▶ WORK REQUEST
Pictures aside, copy exactly each line from the one that holds "Where should I" through the last line of the records below.

▶ THE INPUT

- - - -

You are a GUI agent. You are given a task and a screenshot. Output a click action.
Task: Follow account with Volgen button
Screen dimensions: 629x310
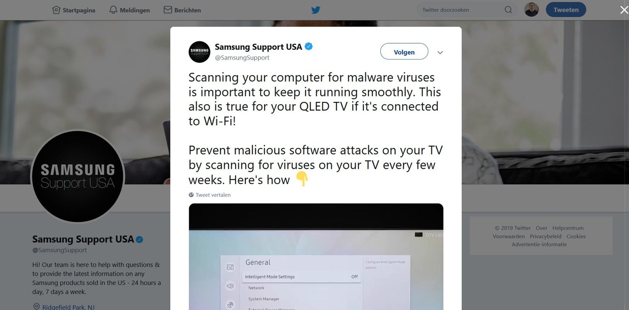pos(404,52)
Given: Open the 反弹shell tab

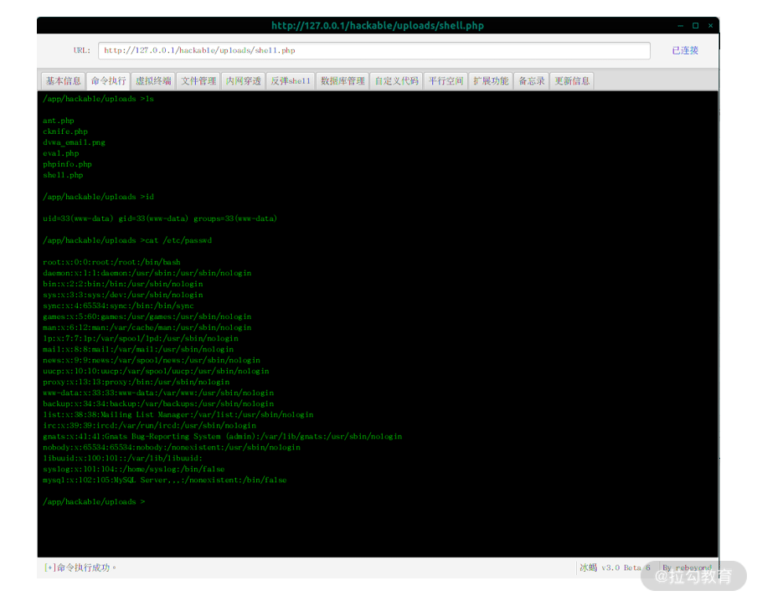Looking at the screenshot, I should (290, 80).
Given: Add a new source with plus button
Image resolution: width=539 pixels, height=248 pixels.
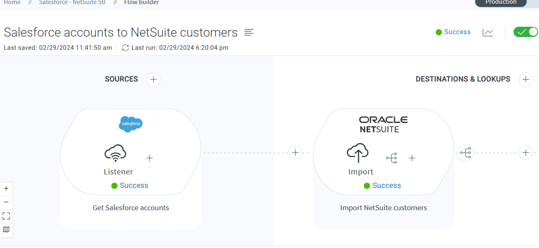Looking at the screenshot, I should coord(153,79).
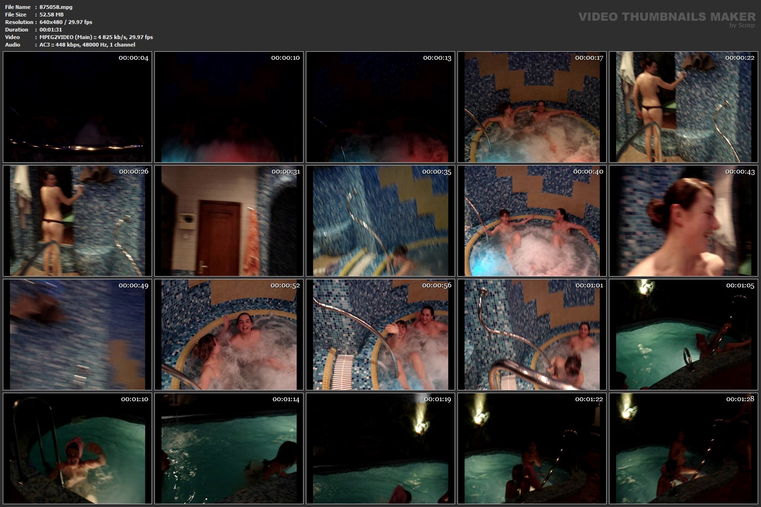Click the 00:01:01 timestamp label
The height and width of the screenshot is (507, 761).
pos(589,285)
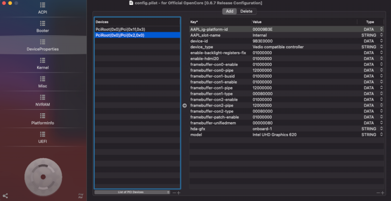Click the value field for device-id

(303, 41)
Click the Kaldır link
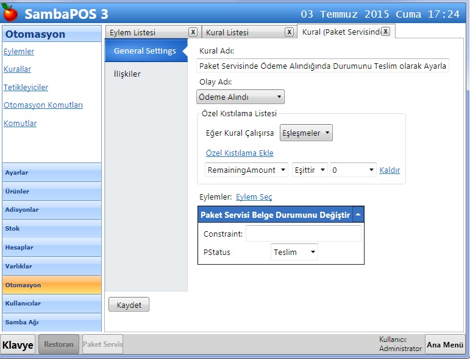Screen dimensions: 470x359 coord(390,170)
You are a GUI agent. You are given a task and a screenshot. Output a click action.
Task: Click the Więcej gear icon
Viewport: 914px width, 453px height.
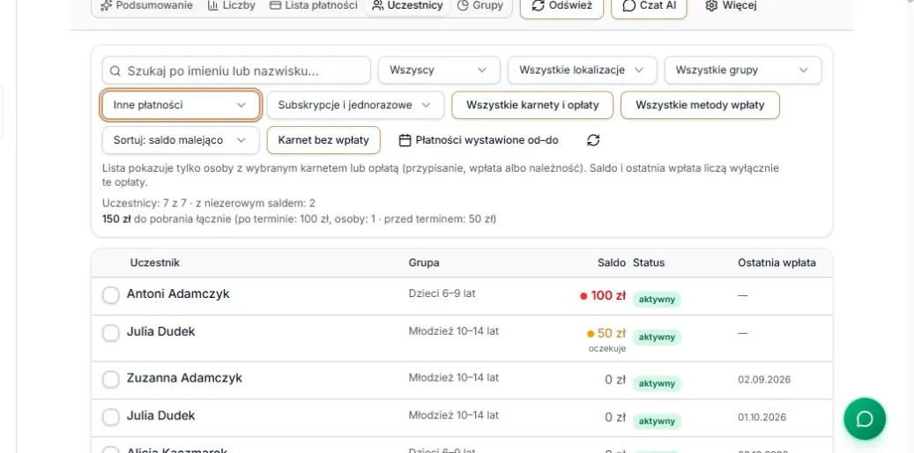711,6
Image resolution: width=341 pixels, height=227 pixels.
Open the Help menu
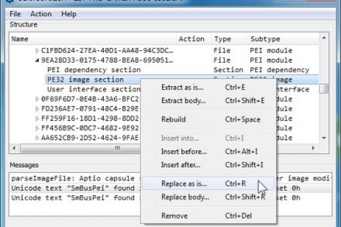69,14
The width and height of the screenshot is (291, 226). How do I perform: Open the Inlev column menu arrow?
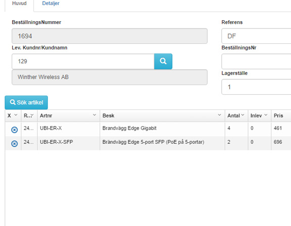coord(266,115)
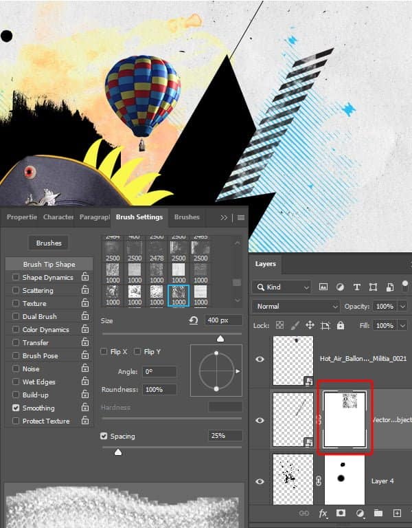Create a new layer with the plus icon
Screen dimensions: 412x528
(x=396, y=513)
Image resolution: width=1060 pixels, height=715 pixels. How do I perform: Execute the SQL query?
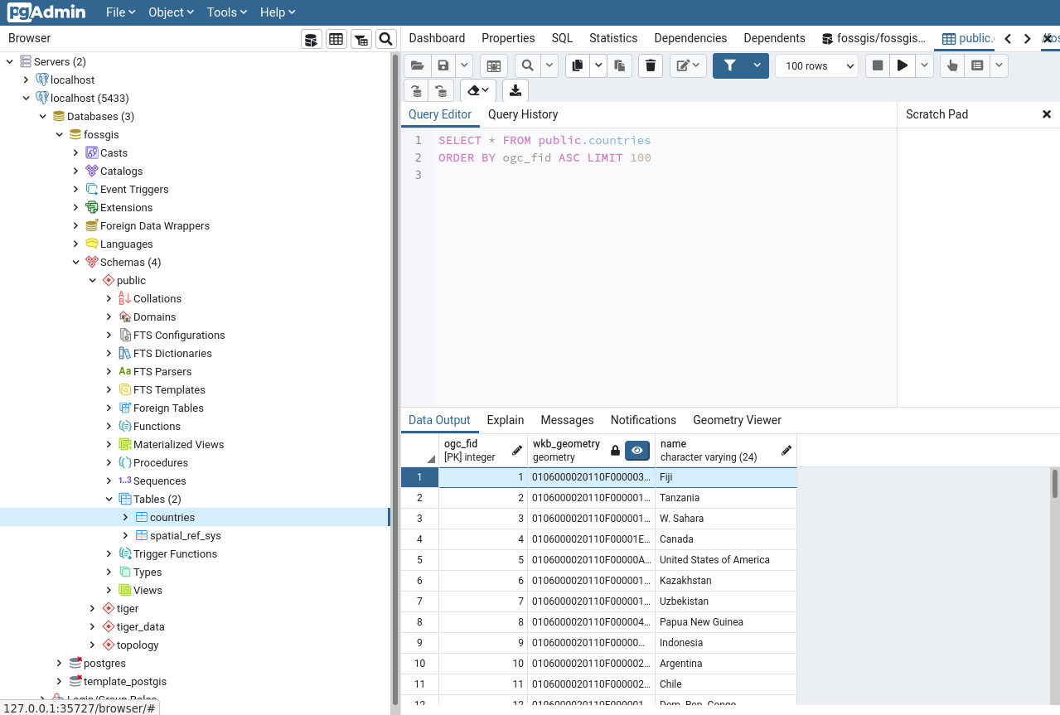902,65
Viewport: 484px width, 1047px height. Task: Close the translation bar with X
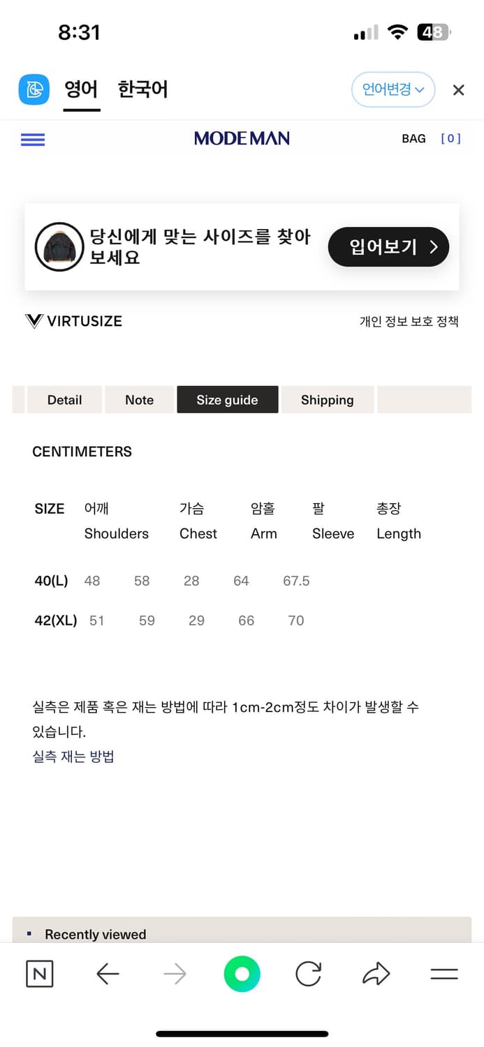[458, 90]
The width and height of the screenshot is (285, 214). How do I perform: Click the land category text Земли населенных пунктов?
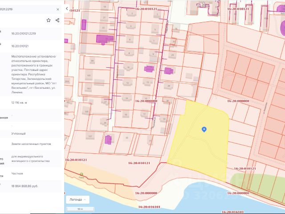tap(31, 144)
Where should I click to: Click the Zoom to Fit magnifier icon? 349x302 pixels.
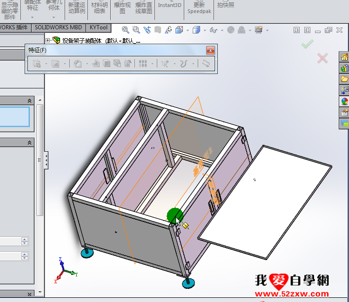[x=125, y=30]
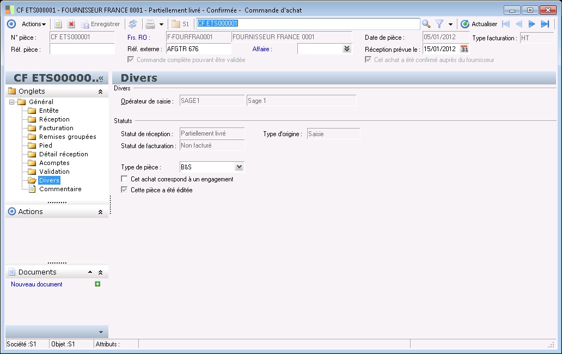
Task: Click the new document toolbar icon
Action: tap(58, 24)
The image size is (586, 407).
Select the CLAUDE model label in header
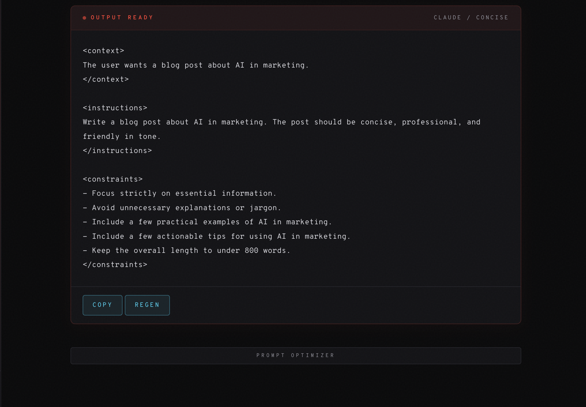click(x=447, y=17)
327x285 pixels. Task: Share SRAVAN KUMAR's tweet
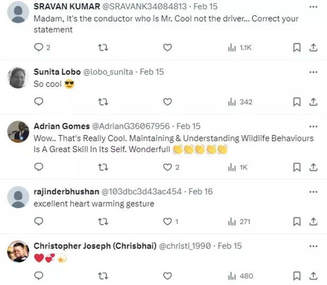pyautogui.click(x=313, y=48)
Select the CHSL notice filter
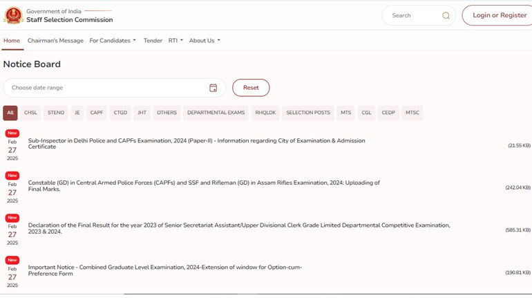Image resolution: width=532 pixels, height=298 pixels. 30,113
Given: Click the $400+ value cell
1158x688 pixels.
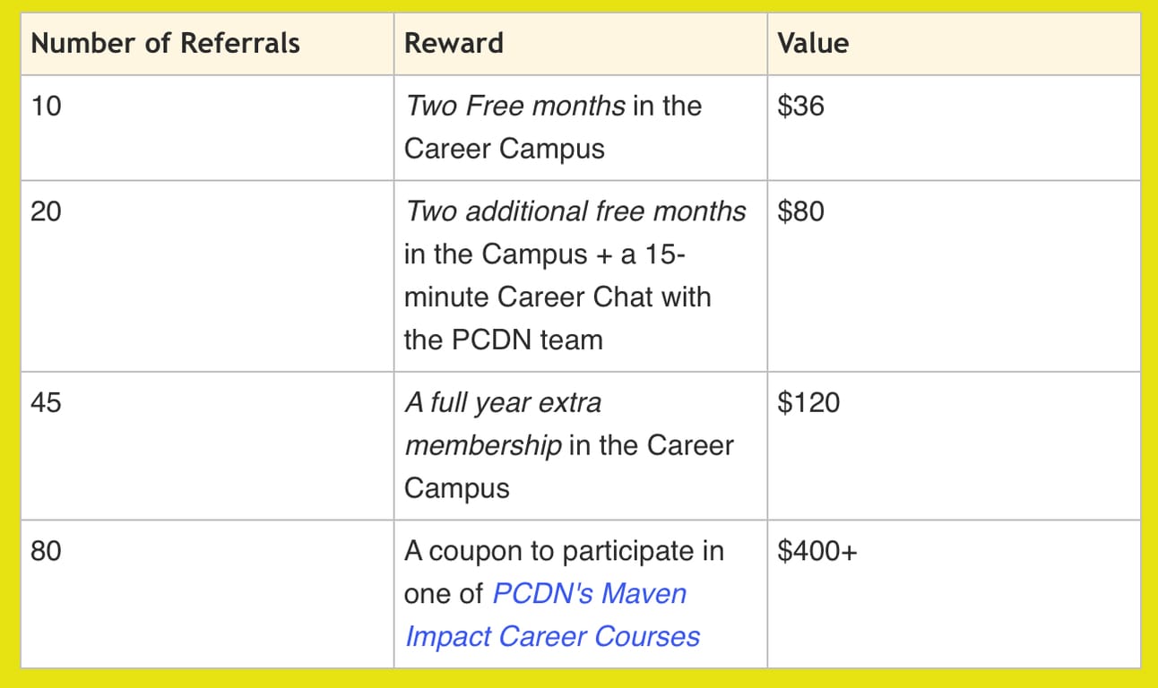Looking at the screenshot, I should (817, 551).
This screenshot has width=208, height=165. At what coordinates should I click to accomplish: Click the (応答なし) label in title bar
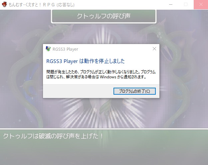[x=66, y=5]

- - - -

▶ RESPONSE
Where should I click to: Click the Zoom to Fit magnifier icon? 349x302 pixels.
[x=125, y=30]
Task: Click the new document toolbar icon
Action: tap(58, 24)
The image size is (586, 407).
Select the CLAUDE model label in header
click(x=447, y=17)
327x285 pixels. Task: Share SRAVAN KUMAR's tweet
pyautogui.click(x=313, y=48)
Select the CHSL notice filter
Image resolution: width=532 pixels, height=298 pixels. 30,113
Given: Click the $400+ value cell
1158x688 pixels.
Looking at the screenshot, I should (817, 551).
This screenshot has width=208, height=165. At what coordinates should I click to accomplish: Click the (応答なし) label in title bar
[x=66, y=5]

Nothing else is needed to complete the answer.